Now when we start our application, we’ll see that same output that we get when using the cf CLI utility:

-----> Downloaded app package (4.0K)
-----> Using Ruby version: ruby-1.9.3
-----> Installing dependencies using Bundler version 1.3.2
Running: bundle install --without development:test --path vendor/bundle --binstubs vendor/bundle/bin --deployment
Fetching gem metadata from http://rubygems.org/..........
Fetching gem metadata from http://rubygems.org/..
Installing rack (1.5.2)
Installing rack-protection (1.5.0)
Installing tilt (1.4.1)
Installing sinatra (1.4.3)
Using bundler (1.3.2)
Your bundle is complete!
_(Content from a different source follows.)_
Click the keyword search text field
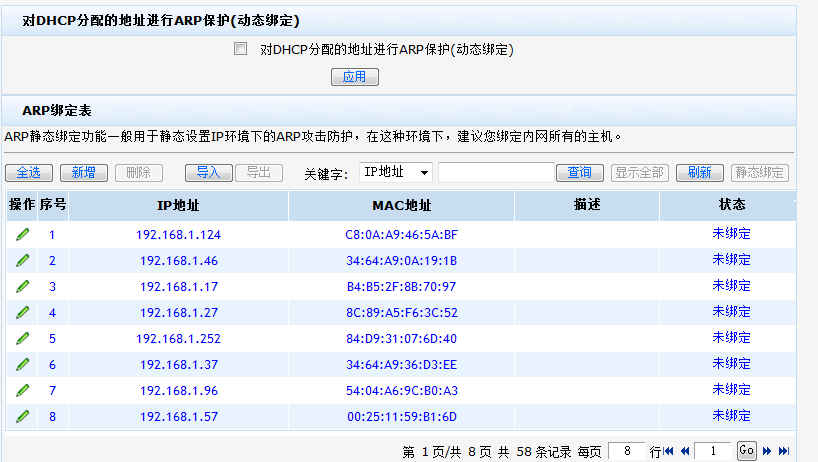 (496, 173)
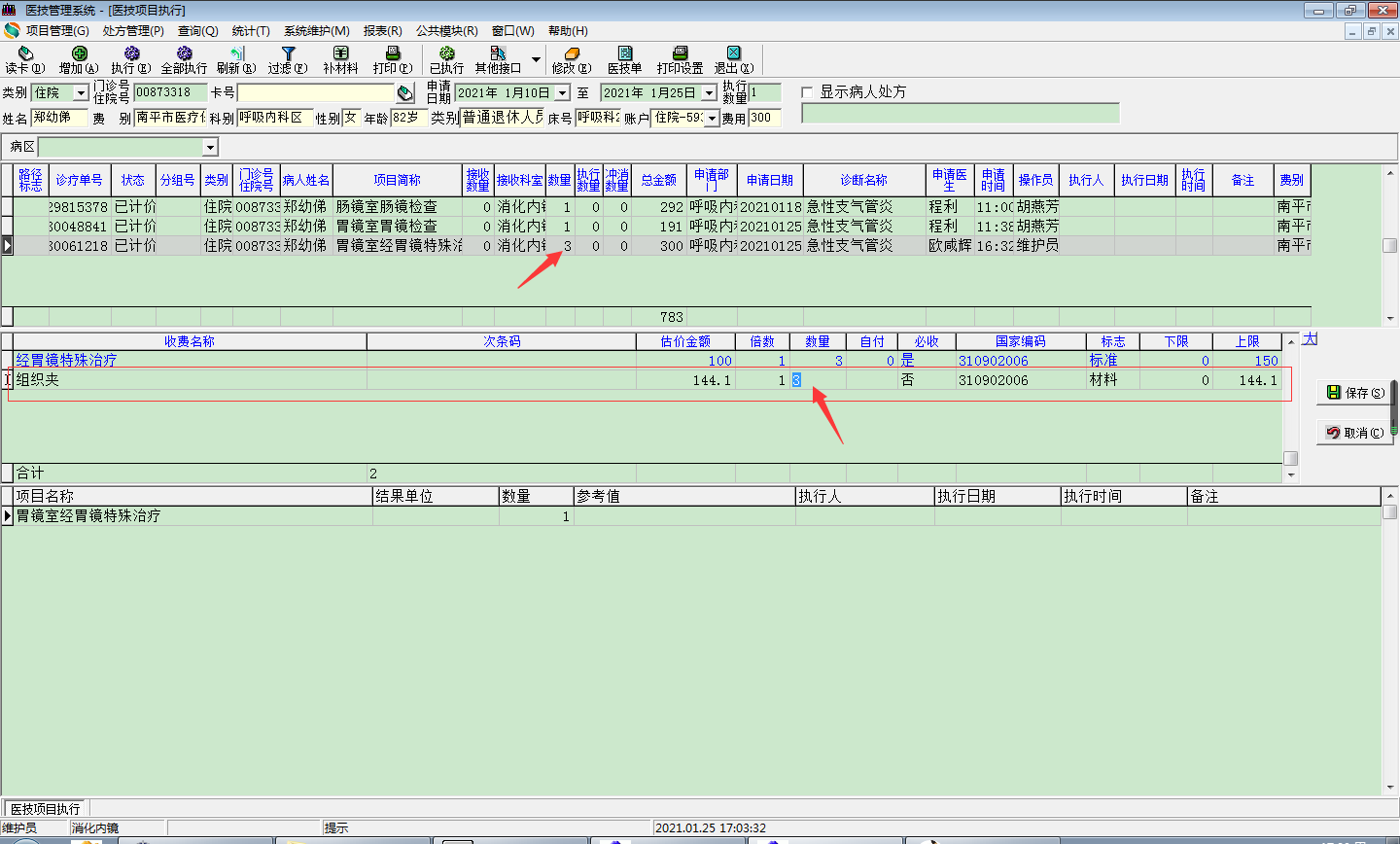Image resolution: width=1400 pixels, height=844 pixels.
Task: Open the 病区 (ward) dropdown list
Action: click(210, 147)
It was installed into ./vendor/bundle
Cleaning up the bundler cache.
-----> WARNINGS:
You have not declared a Ruby version in your Gemfile.
To set your Ruby version add this line to your Gemfile:"
ruby '1.9.3'"
# See https://devcenter.heroku.com/articles/ruby-versions for more information."
-----> Uploading droplet (23M)

You’ll notice that CFv2 complains about not specifying a version of Ruby to use in our Gemfile. I’ve left that out because in CFv1, it actually errors out if you DO specify a version of Ruby to use.

Conclusion

I’m not sure how many people will need CFv1 and CFv2 compatibility in their projects, but what we’ve seen is both APIs are very friendly to use, especially if you’re familiar with the CF APIs. As I mentioned, cloudfoundry-client is now a part of the cloudfoundry-community organization, so if you feel like contributing to the v1 compatibility, you can find the repository on Github.